The issues in the affected protocol are due to insecure transmission and insufficient sanitization of the following:
- Error Message - Request Interrupted
- Error Message - Request Timeout
- Error Message - Secure Channel Token Unknown
- Error Message - Security Checks Failed
- Error Message - TCP Message Type Invalid
- Error Message - TCP Message Too Large
- Error Message - TCP Not Enough Resources
- Error Message - TCP Secure Channel Unknown
- Error Message - TCP Server Too Busy
- Error Message - TCP Timeout
- Error Message - TCP Internal Error
- Malformed Acknowledge Message - Invalid Send Buffer Size
- Malformed Hello Message - Invalid Send Buffer Size
- Malformed Hello Message - Invalid EndPoint URL
- Malformed Hello Message - Invalid Receive Buffer Size
- Malformed SecureChannel Open - Invalid Receiver Certificate Length
- SecureChannel Open - Invalid Supplied SecurityPolicyUri Length
- SecureChannel Open - Missing Sender Certificate
- SecureChannel Open - Missing Reciever Certificate
- SecureChannel Open - Security Policy - None
An attacker could exploit these issues by sending malicious network requests to the affected software. An exploit could allow the attacker to spoof the source or type of communications or exploit other issues as a result of processing messages on the targeted system.

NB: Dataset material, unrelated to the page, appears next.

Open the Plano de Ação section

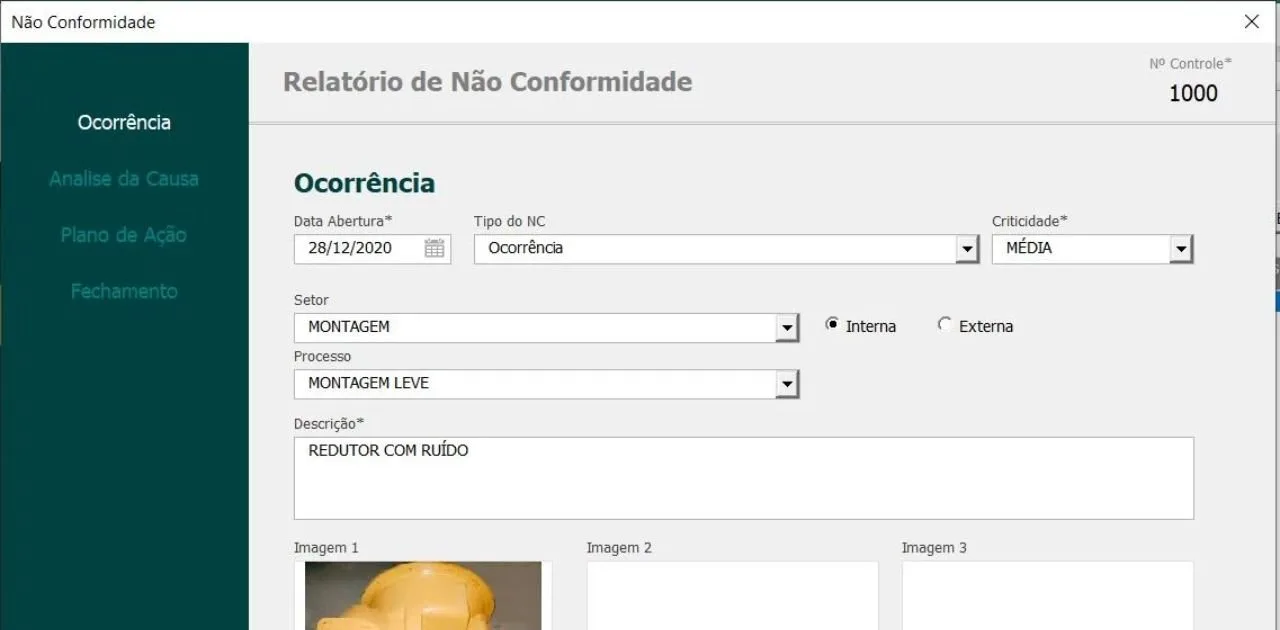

Administrators may consider using IP-based access control lists (ACLs) to allow only trusted systems to access the affected systems.
Administrators are advised to implement an intrusion prevention system (IPS) or intrusion detection system (IDS) to help detect and prevent attacks that attempt to exploit these issues.
The vendor has not confirmed these issues. Software updates are not available.